Variation in thickness of chromitite layers exists within individual lobes, especially across the Steelpoort lineament (Hatton and von Gruenewaldt 1987). In the north of the eastern lobe the LG chromitites are traceable with constant thicknesses for 100 km. However, south of the Steelpoort lineament there are probably no LG chromitites or at most very trivially thin layers. In contrast, the MG chromitites are very robust south of Steelpoort compared to the north. Debate exists among chromite-mining companies as to whether it is the LG6 or MG1 that is the thick layer mined south of the lineament. I would suggest that it is the MG1 on the basis of whole-rock analyses that show the undisputed LG6 layer north of Steelpoort contains interstitial orthopyroxene only, whereas south of Steelpoort the mined layer has both orthopyroxene and plagioclase (Fig. 12.5), consistent with it having an affinity with the Upper Critical Zone. Faulting cannot change the thickness or vertical spacing of rock layers—in this case, chromitite layers, and so the role of this Steelpoort lineament in controlling the thickness of chromitite layers remains to be resolved. In the western lobe, the LG chromitites apparently do not occur to the east of the Spruitfontein structure about 20 km east of Rustenburg (Clarke et al. 2000) , but detailed successions in this area have not been made available by the chromite-mining companies and exposure is lacking.

Fig. 12.5
figure 5

Plot of whole-rock compositions (SiO2 versus CaO) from the LG6 and MG1 chromitite layers. Note how the LG6 data show a trend toward orthopyroxene as the only interstitial phase, whereas the MG1 data show a trend toward orthopyroxene (40 %) plus plagioclase (60 %) as interstitial phases (as shown in the inset). The LG6 analyses are from north of the Steelpoort lineament where the designation as LG6 is undisputed. The MG1 is from south of the lineament where it has been proposed that this layer may be the same as the LG6 north of the lineament.

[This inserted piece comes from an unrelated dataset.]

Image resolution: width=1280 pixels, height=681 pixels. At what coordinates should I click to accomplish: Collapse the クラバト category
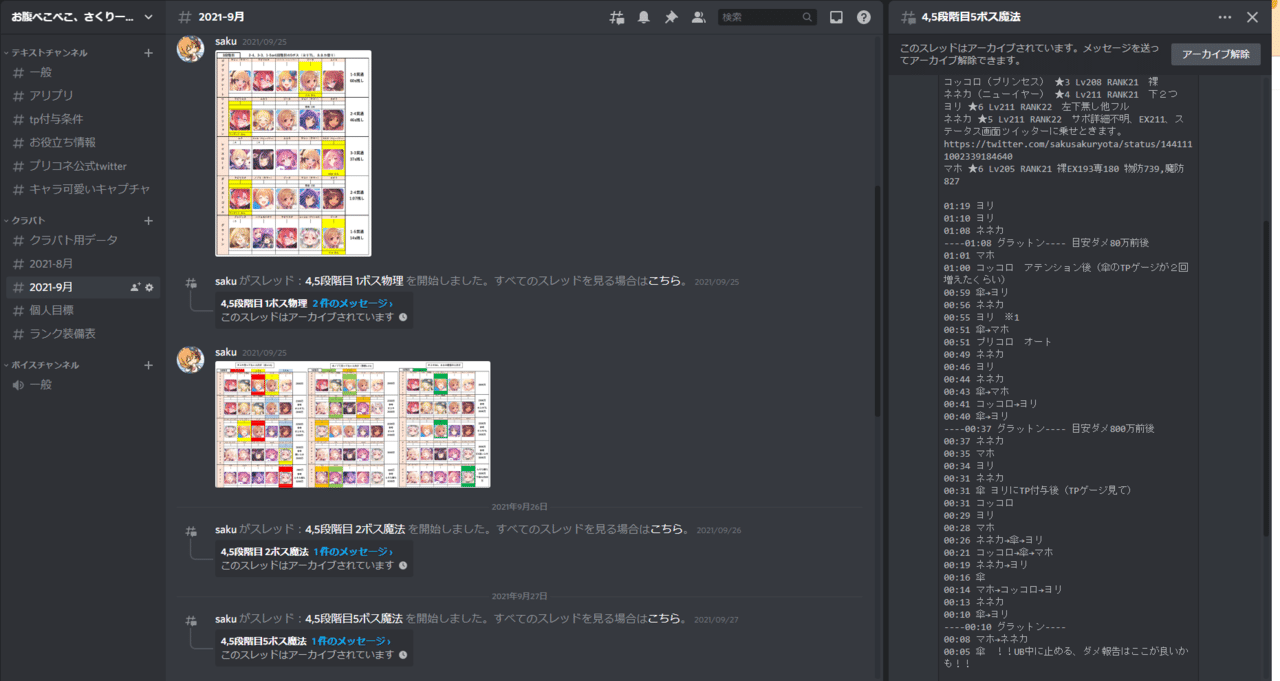point(30,220)
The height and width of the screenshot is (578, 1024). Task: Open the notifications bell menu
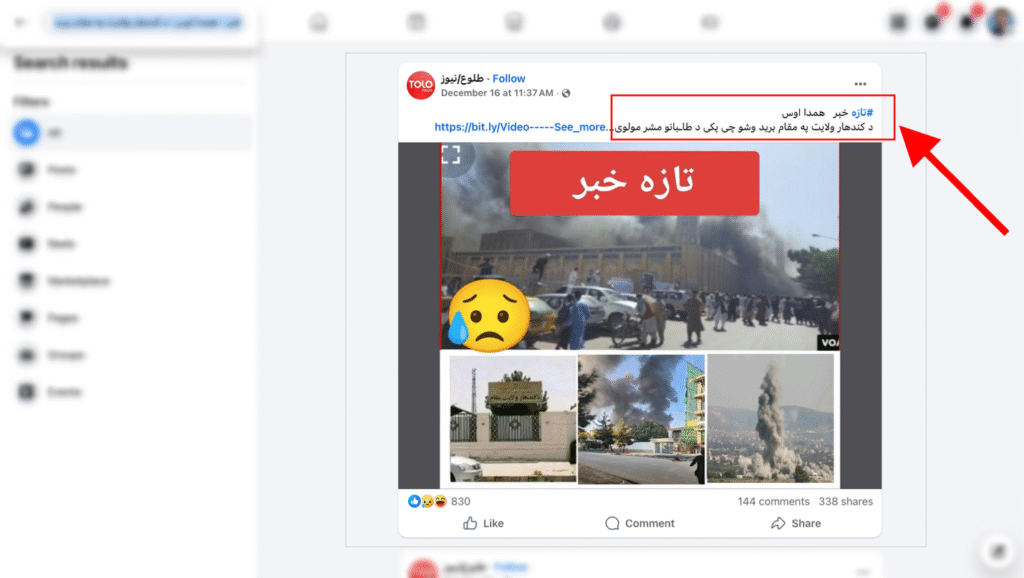967,23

This chemical difference demonstrates that the MG1 is genuinely different from the LG6. All data with less than 2 % SiO2 have been excluded. (Data are own unpublished analyses)

The sequences of pyroxenite-norite-anorthosite in each rhythmic unit are more complicated than the names imply (as discussed in the section “Origin of Layering”). Small-scale layering with modal variations of orthopyroxene and plagioclase exist, with both sharp and gradational contacts between units. Chromitite layers almost always have very sharp lower and upper contacts (Fig. 12.3d and e).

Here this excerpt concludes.